| WHAT YOU ARE ASKED TO DO |
Beginning at the line containing "Like the Herman Cain post with 2.3K likes" in the material below and ending at the line containing "Task: Open the 百度钱包 link", return each line exactly and add nothing.

| AVAILABLE DATA |
***
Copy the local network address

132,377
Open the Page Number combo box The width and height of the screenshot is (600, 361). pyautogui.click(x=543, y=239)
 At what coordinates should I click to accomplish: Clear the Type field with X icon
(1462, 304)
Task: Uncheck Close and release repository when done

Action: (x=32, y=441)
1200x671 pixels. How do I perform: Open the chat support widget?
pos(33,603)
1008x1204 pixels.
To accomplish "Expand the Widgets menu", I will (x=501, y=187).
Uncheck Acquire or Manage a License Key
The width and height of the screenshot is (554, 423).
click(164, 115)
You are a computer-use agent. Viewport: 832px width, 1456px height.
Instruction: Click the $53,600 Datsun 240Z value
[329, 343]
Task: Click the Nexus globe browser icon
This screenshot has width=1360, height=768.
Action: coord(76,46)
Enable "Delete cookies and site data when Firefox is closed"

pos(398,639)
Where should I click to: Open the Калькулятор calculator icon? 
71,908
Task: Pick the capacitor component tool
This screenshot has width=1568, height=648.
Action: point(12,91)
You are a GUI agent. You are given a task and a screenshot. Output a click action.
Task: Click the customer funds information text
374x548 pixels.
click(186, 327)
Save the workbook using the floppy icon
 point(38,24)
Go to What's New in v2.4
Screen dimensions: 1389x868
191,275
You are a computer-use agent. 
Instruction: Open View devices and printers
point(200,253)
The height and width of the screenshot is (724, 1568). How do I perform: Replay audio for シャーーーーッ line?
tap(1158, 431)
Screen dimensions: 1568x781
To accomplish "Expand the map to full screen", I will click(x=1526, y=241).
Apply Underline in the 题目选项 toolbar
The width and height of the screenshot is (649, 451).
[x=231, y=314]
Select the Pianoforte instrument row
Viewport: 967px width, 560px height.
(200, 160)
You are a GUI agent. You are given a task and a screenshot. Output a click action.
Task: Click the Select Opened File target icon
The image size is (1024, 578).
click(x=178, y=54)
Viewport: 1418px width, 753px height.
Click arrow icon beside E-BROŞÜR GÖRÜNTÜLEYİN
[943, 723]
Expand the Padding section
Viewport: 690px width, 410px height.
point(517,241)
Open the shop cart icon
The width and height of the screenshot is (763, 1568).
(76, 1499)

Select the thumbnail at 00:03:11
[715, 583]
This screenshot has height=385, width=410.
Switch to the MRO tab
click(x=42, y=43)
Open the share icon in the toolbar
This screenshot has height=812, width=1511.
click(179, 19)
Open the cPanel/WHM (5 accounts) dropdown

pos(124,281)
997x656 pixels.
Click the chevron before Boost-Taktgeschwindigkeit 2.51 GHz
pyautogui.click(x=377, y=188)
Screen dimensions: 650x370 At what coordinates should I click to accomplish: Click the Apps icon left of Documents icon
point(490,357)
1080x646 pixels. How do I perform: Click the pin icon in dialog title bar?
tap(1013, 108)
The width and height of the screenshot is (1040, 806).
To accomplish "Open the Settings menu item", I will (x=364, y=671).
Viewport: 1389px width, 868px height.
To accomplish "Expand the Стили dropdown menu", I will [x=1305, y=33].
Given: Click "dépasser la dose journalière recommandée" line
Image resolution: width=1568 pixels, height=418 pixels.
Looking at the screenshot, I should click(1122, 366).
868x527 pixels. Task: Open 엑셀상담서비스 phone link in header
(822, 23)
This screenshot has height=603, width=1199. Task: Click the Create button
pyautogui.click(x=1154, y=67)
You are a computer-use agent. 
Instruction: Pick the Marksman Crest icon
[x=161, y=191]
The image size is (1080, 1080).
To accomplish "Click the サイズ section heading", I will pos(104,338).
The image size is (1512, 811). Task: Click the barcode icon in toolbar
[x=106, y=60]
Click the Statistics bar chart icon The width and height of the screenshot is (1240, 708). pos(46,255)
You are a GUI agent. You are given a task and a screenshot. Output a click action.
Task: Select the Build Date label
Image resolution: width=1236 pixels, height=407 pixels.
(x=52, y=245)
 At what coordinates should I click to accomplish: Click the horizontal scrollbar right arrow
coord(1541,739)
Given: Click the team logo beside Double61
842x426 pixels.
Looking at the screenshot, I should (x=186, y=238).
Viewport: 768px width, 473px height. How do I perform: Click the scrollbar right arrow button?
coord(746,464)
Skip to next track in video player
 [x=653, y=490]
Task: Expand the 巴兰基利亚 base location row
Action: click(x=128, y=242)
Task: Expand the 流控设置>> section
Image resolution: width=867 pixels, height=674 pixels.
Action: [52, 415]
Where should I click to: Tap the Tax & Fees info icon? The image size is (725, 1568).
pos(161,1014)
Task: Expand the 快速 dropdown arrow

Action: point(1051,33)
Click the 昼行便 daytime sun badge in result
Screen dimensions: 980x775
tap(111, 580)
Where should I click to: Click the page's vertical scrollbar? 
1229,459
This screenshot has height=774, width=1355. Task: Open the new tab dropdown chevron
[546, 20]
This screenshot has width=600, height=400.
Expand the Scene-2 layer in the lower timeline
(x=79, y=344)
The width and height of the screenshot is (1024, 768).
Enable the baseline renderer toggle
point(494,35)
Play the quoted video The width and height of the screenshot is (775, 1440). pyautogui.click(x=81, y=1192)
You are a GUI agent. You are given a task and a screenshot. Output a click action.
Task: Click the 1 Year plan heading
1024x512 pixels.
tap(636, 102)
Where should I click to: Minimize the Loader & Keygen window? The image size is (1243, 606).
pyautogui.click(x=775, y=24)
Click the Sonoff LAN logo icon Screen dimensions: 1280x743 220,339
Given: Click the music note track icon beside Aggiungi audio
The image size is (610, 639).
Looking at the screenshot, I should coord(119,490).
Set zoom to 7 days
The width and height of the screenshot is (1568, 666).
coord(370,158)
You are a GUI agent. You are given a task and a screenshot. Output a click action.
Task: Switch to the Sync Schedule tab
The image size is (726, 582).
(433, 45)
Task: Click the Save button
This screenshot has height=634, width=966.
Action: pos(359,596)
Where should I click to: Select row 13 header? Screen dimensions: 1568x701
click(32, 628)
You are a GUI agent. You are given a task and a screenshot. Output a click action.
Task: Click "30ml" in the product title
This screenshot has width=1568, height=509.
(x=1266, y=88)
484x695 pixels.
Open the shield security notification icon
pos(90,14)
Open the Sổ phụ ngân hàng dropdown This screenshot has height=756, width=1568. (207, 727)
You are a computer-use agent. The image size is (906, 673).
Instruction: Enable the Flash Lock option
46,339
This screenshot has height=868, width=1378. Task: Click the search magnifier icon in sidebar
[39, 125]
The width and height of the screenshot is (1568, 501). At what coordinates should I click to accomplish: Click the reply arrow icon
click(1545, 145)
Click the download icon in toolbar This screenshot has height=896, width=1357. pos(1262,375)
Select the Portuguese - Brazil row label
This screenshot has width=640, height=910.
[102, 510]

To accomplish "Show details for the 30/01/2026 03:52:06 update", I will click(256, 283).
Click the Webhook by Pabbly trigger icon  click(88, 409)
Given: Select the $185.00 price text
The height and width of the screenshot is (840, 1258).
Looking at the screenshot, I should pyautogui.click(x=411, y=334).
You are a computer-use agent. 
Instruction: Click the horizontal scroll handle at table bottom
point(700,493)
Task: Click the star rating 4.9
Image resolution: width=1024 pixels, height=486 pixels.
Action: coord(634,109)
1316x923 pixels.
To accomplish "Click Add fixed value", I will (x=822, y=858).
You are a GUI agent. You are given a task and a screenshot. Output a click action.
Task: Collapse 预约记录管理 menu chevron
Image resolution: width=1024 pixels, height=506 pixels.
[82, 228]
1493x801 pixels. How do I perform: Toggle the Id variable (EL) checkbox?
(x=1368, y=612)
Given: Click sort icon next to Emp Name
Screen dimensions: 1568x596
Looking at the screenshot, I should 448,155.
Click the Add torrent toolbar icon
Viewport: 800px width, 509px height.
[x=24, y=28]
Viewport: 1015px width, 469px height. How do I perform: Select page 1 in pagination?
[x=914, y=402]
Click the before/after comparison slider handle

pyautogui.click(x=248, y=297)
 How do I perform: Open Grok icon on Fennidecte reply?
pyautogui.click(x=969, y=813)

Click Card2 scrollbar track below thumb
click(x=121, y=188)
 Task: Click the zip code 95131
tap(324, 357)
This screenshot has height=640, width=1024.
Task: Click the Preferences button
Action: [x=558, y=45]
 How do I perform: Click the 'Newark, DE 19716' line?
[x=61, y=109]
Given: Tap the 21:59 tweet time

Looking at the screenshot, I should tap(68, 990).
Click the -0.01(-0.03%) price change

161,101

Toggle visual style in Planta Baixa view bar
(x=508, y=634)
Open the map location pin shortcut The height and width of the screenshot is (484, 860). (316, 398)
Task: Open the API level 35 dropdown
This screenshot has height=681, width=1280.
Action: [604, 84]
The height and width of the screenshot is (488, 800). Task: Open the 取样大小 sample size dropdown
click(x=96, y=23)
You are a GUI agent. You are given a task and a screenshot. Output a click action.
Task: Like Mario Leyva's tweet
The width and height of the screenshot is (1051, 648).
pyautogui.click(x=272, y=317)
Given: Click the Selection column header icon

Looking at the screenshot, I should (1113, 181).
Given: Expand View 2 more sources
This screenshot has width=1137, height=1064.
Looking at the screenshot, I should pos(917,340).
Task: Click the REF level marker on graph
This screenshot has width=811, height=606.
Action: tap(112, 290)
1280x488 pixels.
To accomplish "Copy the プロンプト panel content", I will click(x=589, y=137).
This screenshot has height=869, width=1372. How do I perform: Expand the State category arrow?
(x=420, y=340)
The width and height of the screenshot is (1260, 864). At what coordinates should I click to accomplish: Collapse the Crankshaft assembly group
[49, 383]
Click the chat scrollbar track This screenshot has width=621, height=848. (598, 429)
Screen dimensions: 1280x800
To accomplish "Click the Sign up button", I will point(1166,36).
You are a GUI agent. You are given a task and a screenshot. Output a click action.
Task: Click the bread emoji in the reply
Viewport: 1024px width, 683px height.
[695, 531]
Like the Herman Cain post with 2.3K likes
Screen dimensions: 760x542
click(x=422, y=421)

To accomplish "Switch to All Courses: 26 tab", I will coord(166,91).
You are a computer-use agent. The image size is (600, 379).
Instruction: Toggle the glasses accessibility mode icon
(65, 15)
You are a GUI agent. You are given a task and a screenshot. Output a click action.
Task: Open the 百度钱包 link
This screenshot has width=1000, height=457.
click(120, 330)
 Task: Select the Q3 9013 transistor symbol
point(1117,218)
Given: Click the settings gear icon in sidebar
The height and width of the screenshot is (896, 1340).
***
| RESPONSE TO THE EXERCISE |
Like the Herman Cain post with 2.3K likes
Screen dimensions: 760x542
click(x=422, y=421)

To accomplish "Switch to All Courses: 26 tab", I will coord(166,91).
You are a computer-use agent. The image size is (600, 379).
Instruction: Toggle the glasses accessibility mode icon
(65, 15)
You are a GUI agent. You are given a task and a screenshot. Output a click action.
Task: Open the 百度钱包 link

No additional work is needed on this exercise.